_Data provided_

--- START ---

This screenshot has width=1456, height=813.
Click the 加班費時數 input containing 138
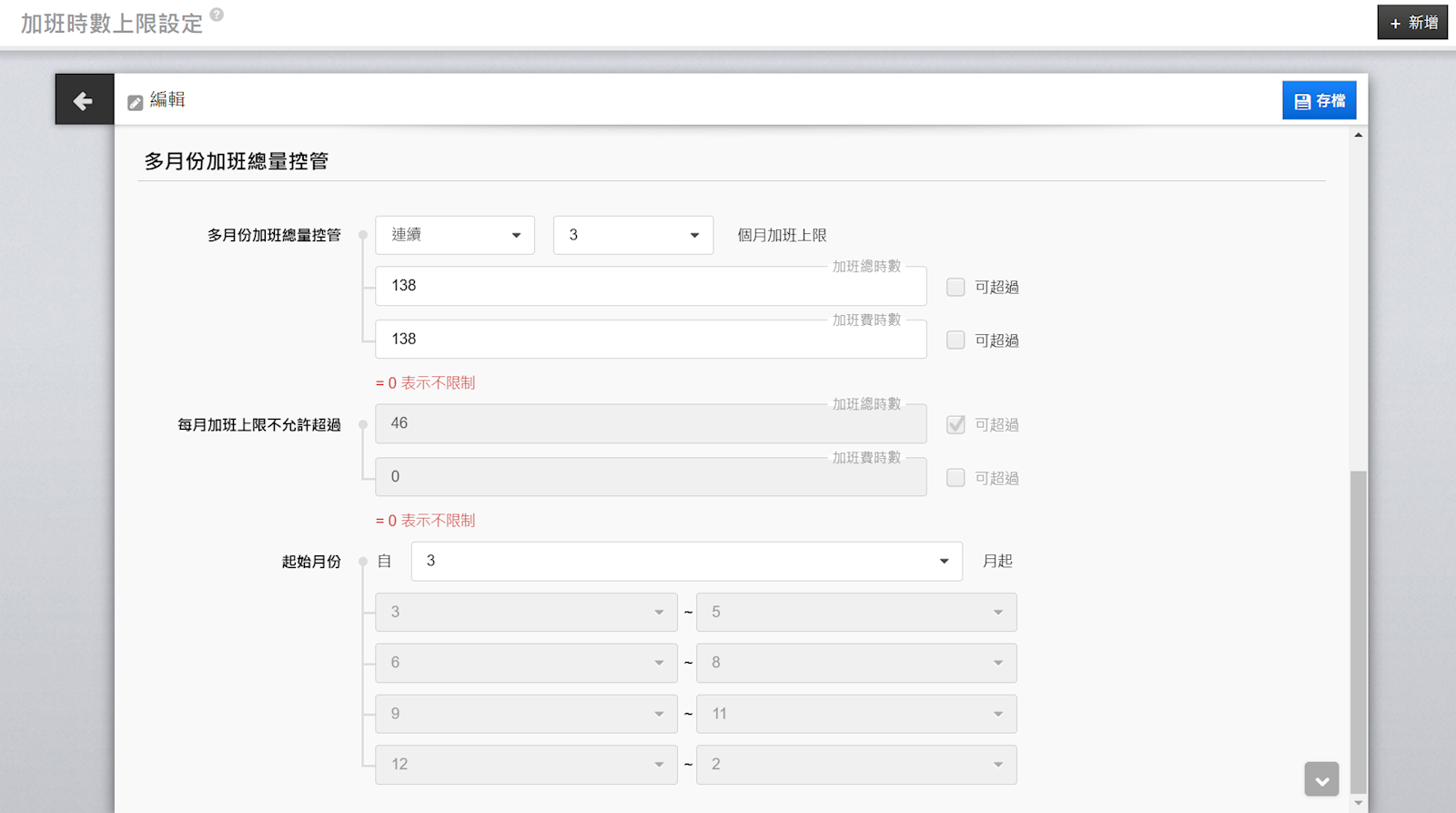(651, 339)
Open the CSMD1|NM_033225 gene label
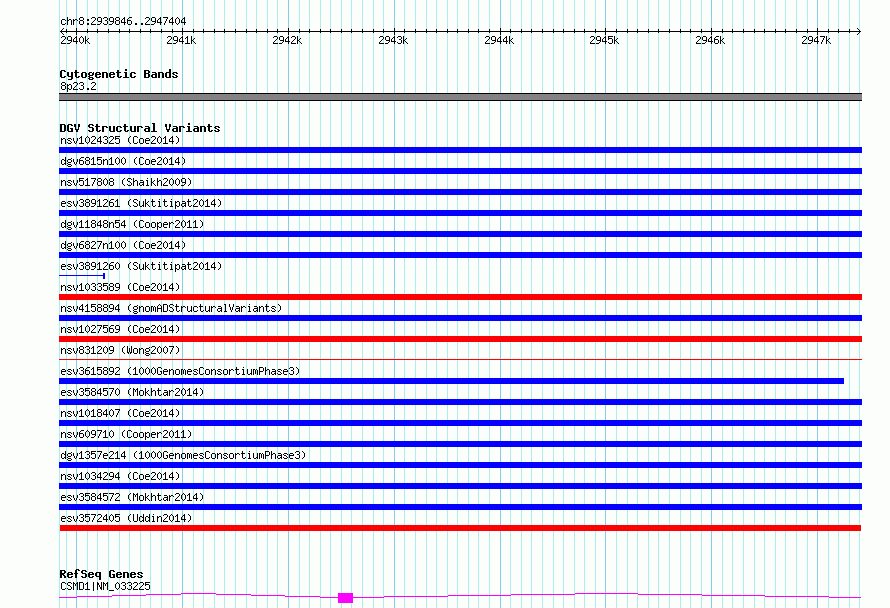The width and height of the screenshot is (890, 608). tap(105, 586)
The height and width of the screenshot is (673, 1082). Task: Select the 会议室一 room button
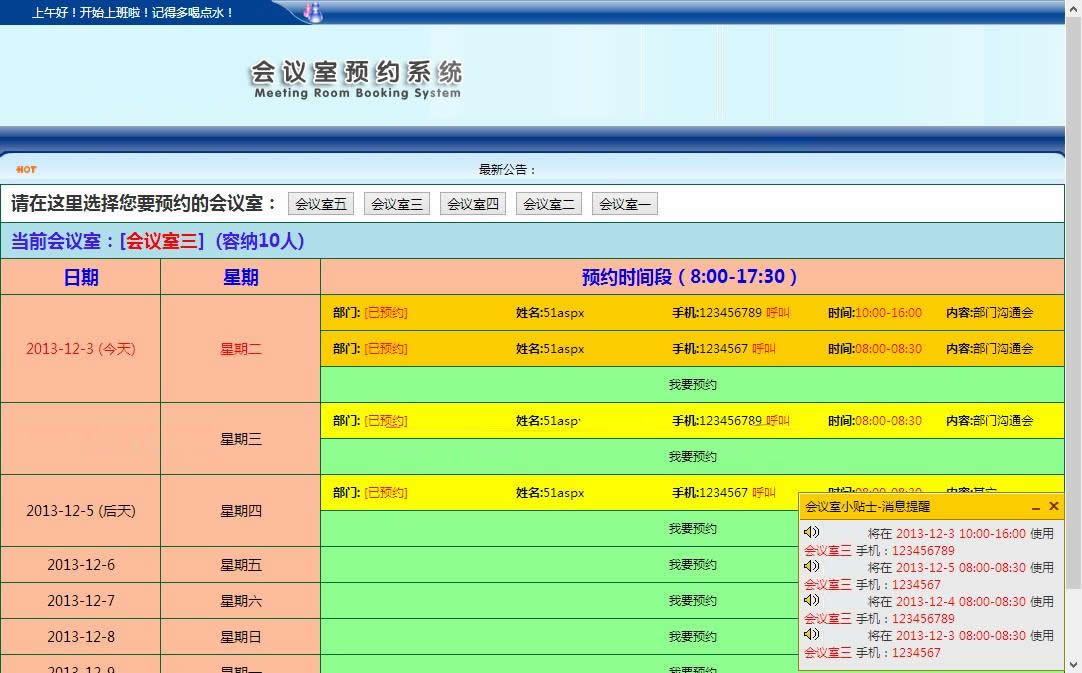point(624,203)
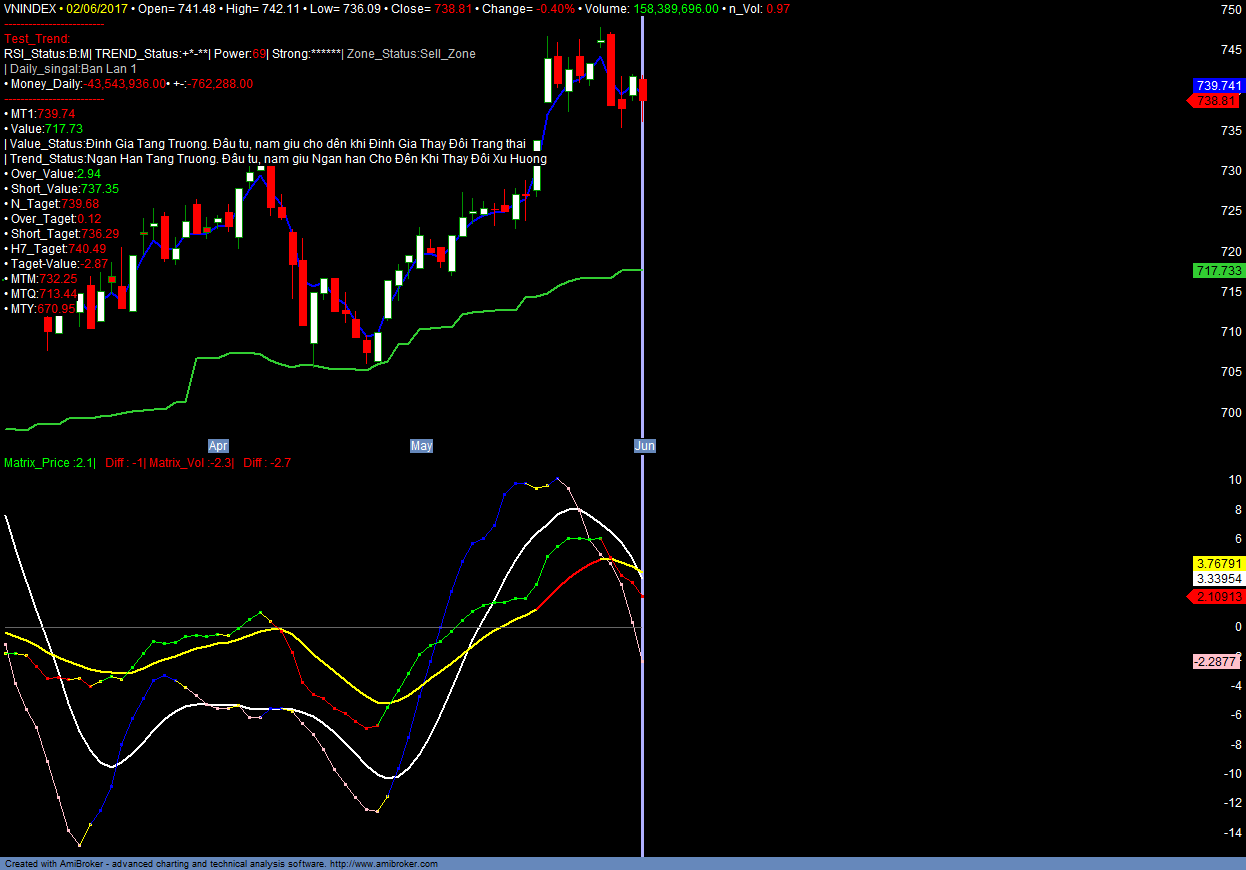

--- END ---

_What to do_
All of the entries above should be copied exactly, except for the pictures.

_Exercise solution_
This screenshot has width=1456, height=813.
Click the 加班費時數 input containing 138
(651, 339)
Open the CSMD1|NM_033225 gene label
The width and height of the screenshot is (890, 608). tap(105, 586)
The height and width of the screenshot is (673, 1082). Task: Select the 会议室一 room button
point(624,203)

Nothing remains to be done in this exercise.